Pada 1978 terjadi reorganisasi besar-besaran. Perusahaan yang berbasis di Bahama digantikan dengan Perta Oil Marketing Limited, perusahaan yang berbasis di Hong Kong. Pada September 1998, Pertamina mengambil alih seluruh saham Perta Group. 

Pada Maret 2001, atas persetujuan pemegang saham, perusahaan berubah nama menjadi Pertamina Energy Trading Limited (PETRAL) yang berperan sebagai trading and marketing arm Pertamina di pasar internasional.

Petral makin menjadi-jadi

Petral mendirikan anak perusahaan berbadan hukum dan berkedudukan di Singapura bernama Pertamina Energy Services Pte Limited (PES) pada 1992 yang dibebani tugas melakukan perdagangan minyak mentah, produk minyak, dan petrokimia.

Pembentukan dan operasional Perta Group pada awalnya lebih diarahkan untuk pemasaran minyak bumi mengingat di masa itu Indonesia merupakan pengekspor neto (net exporter) minyak bumi dan masih menjadi anggota OPEC. 

Peranan minyak bumi juga masih sangat dominan baik sebagai sumber penerimaan devisa maupun sebagai sumber penerimaan negara dalam Anggaran Pendapatan dan Belanja Negara (APBN).

"Pembentukan dan operasional Perta Group tidak terlepas dari kepentingan elit penguasa Orde Baru untuk mendapatkan rente dari ekspor minyak bumi. Operasional Perta Group praktis hanya sebagai "agen penjualan" minyak bumi dari Indonesia. Proses pemburuan rente dari penjualan minyak tersebut melalui keikutsertaan kroni penguasa dalam kepemilikan Perta Group," menukil laporan Faisal Basri Cs saat itu.

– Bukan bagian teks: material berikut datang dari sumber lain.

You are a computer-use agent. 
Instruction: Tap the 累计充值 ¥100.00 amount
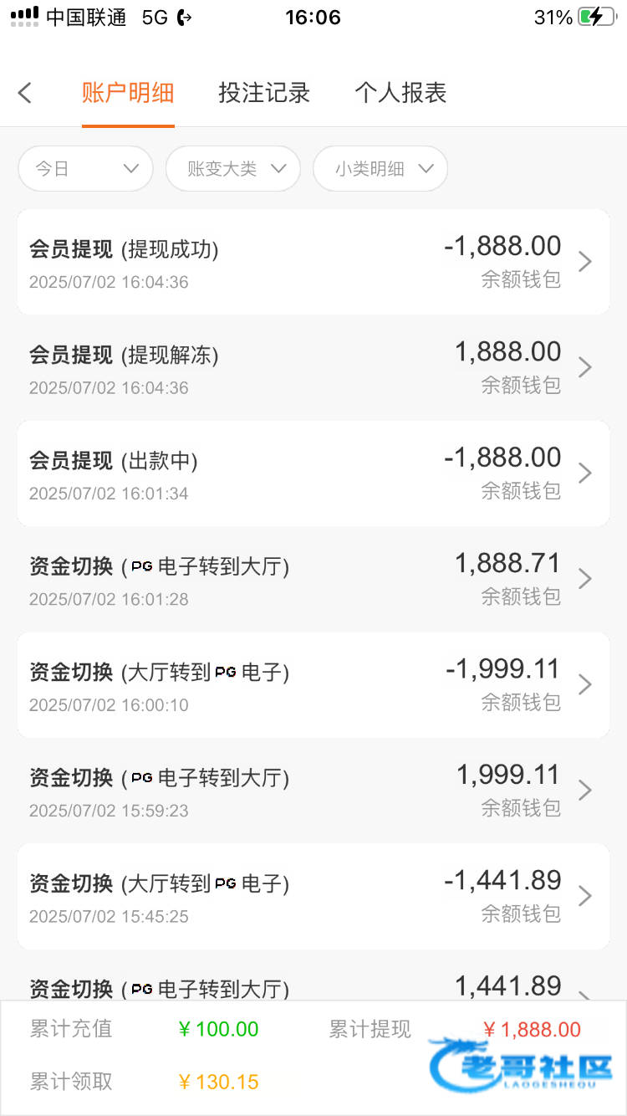218,1030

Kendati, peran Petral kemudian semakin menjadi-jadi begitu Indonesia menjadi net importir. Perta Group yang kemudian diubah namanya menjadi Petral dengan PES sebagai anak perusahaannya tetap hanya sebagai trading arms dengan tambahan fungsi sebagai "agen pengadaan" minyak bumi dan BBM. 

Mengingat kebutuhan BBM Indonesia yang relatif sangat besar dan PES merupakan satu-satunya pihak yang ditunjuk sebagai penjual dan pembeli minyak mentah dan BBM, volume usaha PES semakin membesar.

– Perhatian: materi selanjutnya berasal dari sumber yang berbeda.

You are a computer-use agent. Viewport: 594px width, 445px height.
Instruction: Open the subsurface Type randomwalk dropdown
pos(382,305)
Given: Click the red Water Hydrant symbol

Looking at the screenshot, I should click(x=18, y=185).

Sesuai janji kampanye Jokowi?

Semua dimulai sejak 2014, tepatnya sesuai janji kampanye Presiden Joko Widodo yang sangat ingin membereskan sektor tata kelola migas RI.

Jokowi kemudian melantik Sudirman Said sebagai Menteri Energi dan Sumber Daya Mineral (ESDM) dan meminta khusus agar Petral 'dibenahi'.

Dari situ, Sudirman membentuk Tim Reformasi Tata Kelola Migas yang digawangi oleh Faisal Basri dan 12 pakar lainnya. Tim anti mafia migas ini, julukannya, bekerja 6 bulan penuh menyelidiki praktik-praktik impor BBM di tubuh anak usaha Pertamina tersebut.

Tim menemukan beberapa hal dari kajian mereka, misal penawaran yang dilakukan ke Petral dan PEs tidak lazim, proses berbelit-belit, dan harus menghadapi pihak ketiga yang bertindak sebagai agent atau arranger. 

Namun, pelaku yang bersangkutan mengakui dengan terbuka telah mengapalkan minyak secara teratur ke Indonesia melalui trader.

Tim juga menemukan indikasi kebocoran informasi mengenai spesifikasi produk dan owner estimate sebelum tender berlangsung. Tim menemukan cukup banyak indikasi adanya kekuatan "tersembunyi" yang terlibat dalam proses tender oleh Petral.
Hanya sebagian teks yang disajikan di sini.